Swami Vivekananda (1863-1902)

This illustrious patriot-saint of modern India was born in Calcutta on 12 January, 1863. He was named Narendra. His father, Viswanath Datta, was a brilliant lawyer. He was highly respected for his intelligence and culture. His mother, Devi Bhuvaneshwari, was a devout woman with a great ability for training her children. As a boy, Narendra was very naughty and self-willed, and often had to be placed under a water tap to curb his mischief. Nevertheless, he was very generous, loving and devoted, with a strange attraction for wandering Sadhus. He enjoyed doing worship of Lord Rama and Lord Krishna with his mother.

After his matriculation, Narendra went to college. He was rarely absent from social parties. He was the "soul of social circles" and no gathering was deemed complete without his presence.

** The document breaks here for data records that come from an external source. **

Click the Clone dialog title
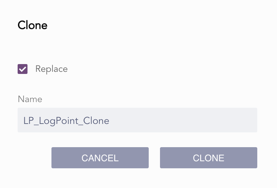This screenshot has height=188, width=277. [32, 25]
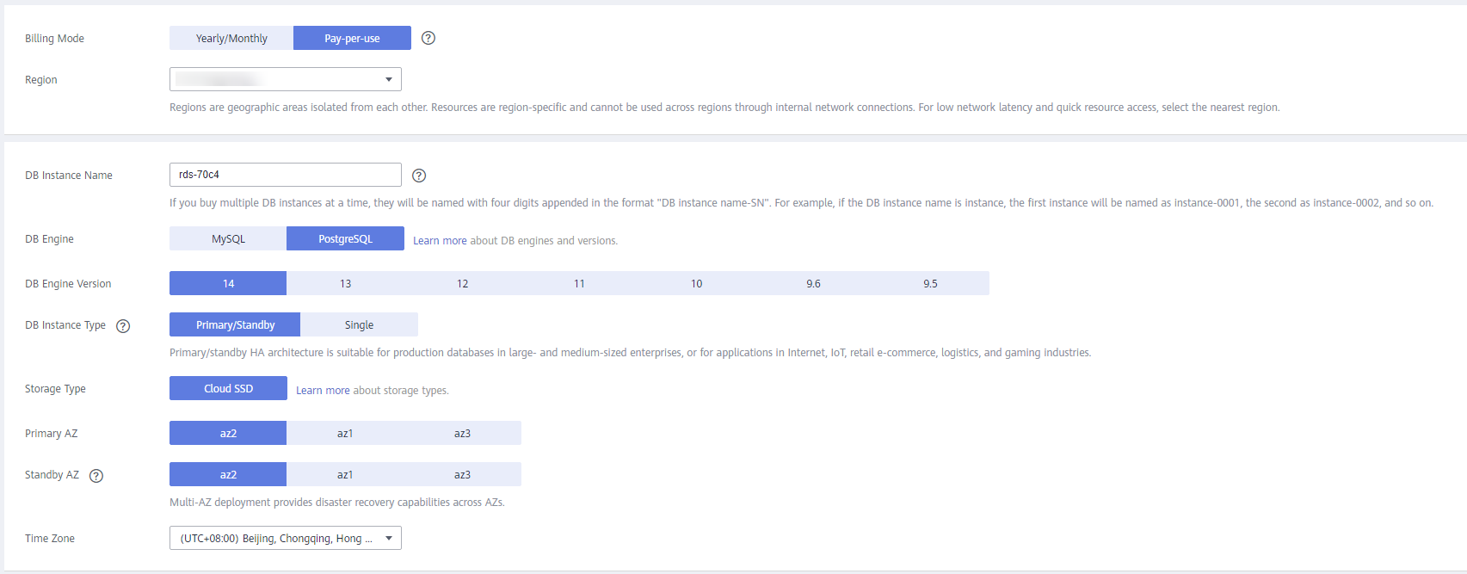Select the Cloud SSD storage type

(228, 388)
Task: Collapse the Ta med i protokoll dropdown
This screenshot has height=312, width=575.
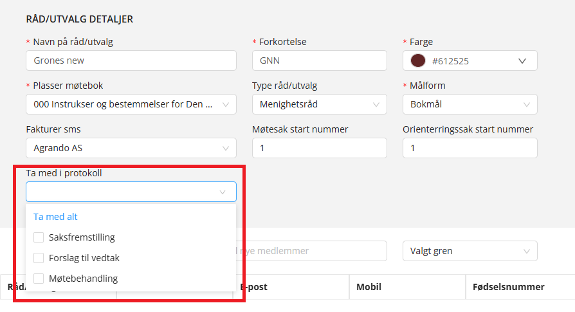Action: coord(223,192)
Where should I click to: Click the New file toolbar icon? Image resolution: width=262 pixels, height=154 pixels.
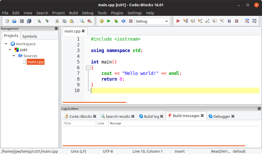[7, 21]
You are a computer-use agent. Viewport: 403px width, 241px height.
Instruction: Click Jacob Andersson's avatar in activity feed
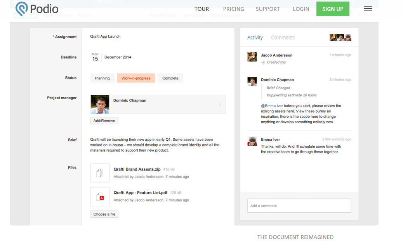point(252,57)
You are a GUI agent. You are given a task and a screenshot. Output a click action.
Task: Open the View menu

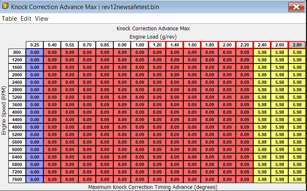pyautogui.click(x=41, y=19)
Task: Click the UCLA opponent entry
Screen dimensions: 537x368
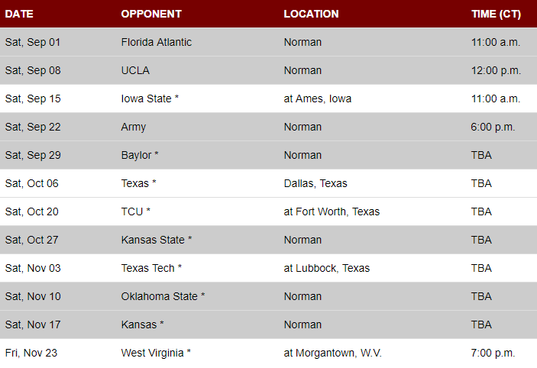Action: tap(135, 70)
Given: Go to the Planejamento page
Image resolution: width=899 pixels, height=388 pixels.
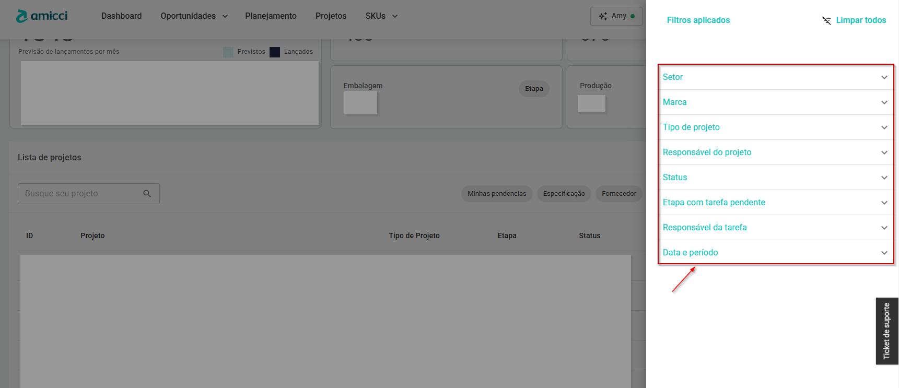Looking at the screenshot, I should point(271,16).
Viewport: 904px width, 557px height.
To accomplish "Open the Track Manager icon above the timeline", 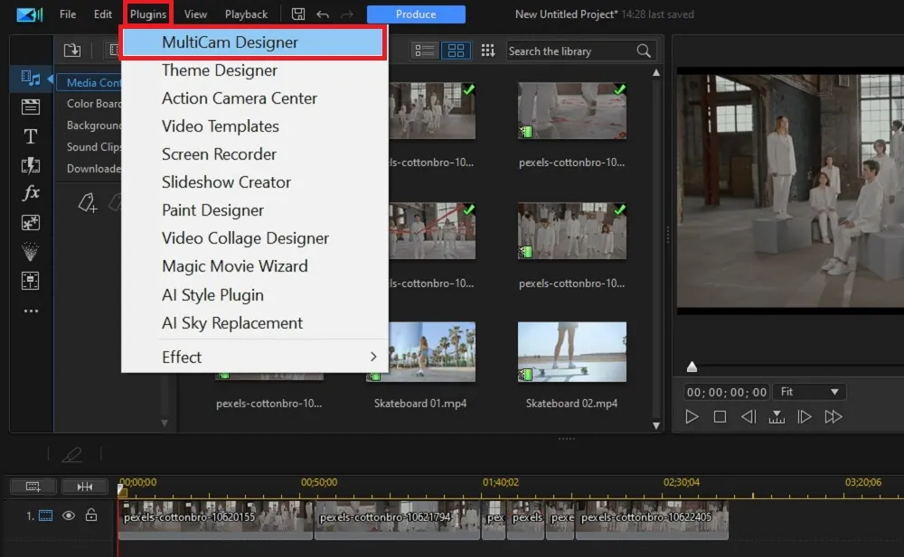I will (33, 487).
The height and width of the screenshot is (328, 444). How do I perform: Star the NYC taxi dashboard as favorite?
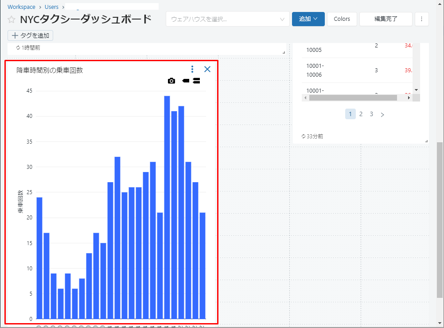(12, 20)
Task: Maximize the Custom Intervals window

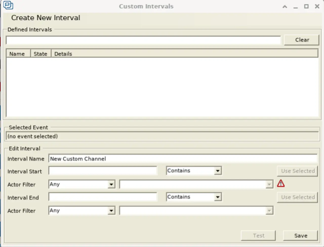Action: pyautogui.click(x=306, y=7)
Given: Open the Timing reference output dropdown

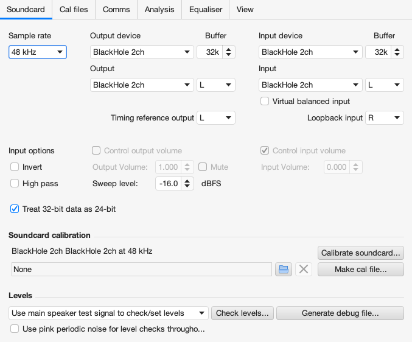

Some of his lectures are cut pasted here for your reference :


A Call to the Youth of India


Let us all work hard, my brethren; this is no time for sleep. On our work depends the coming of the India of the future. She is there ready waiting. She is only sleeping. Arise and awake, and see her seated here, on her eternal throne, rejuvenated, more glorious than she ever was -- this motherland of ours.

First of all, try to understand this:

Does man make laws, or do laws make man?

Does man make money, or does money make man?

Does man make name and fame, or name and fame make man?

Be a man first, my friend, and you will see how all those things and the rest will follow of themselves after you.

Give up that hateful malice, that dog-like bickering and barking at one another, and take your stand on good purpose, right means, righteous courage, and be brave. When you are born a man, leave some indelible mark behind you.

But mark you, if you give up the spirituality, leaving it aside to go after the materializing civilization of the West, the result will be that in three generations you will be an extinct race; because the backbone of the nation will be broken, the foundation upon which the national edifice has been built will be undermined, and the result will be annihilation all around.

None will be able to resist truth and love and sincerity. Are you sincere? Unselfish even unto death?

Then fear not, not even death. Onward, my lads! The whole world requires Light. It is expectant! India alone has that Light, not in magic mummeries, and charlatanism,. but in the teaching of the glories of the spirit of real religion -- of the highest spiritual truth. That is why the Lord has preserved the race through all its vicissitudes unto the present day. Now the time has come.

Have faith that you are all, my brave lads, born to do great things! Let not the barks of puppies frighten you -- no, not even the thunderbolts of heaven -- but stand up and work!

His Story of Victory :

One day, his neighbour received a surprise visit from the saint of Dakshineshwar, Sri Ramakrishna. Narendra was also invited to sing devotional songs. As he sang, he sent thrill after thrill through Sri Ramakrishna until the saint fell into a state of ecstasy. When he became normal again, he made Narendra sit beside him and enquired lovingly of the boy. With time their friendship grew.

The death of his father forced Narendra to find work and support the family. During these years of great struggle, his sheet anchor was his Guru, Sri Ramakrishna. Narendra yearned intensely for God and began to plague the Master for realisation.

Narendra, now known as Swami Vivekananda, founded an Ashram near Calcutta, in order to organise better the Master's mission. This was the beginning of the Ramakrishna Mission.

From 1888 to 1890 Swami Vivekananda travelled widely. He went on a pilgrimage all over the country, studying the conditions of the people. Wherever he went, his magnetic personality created a great impression.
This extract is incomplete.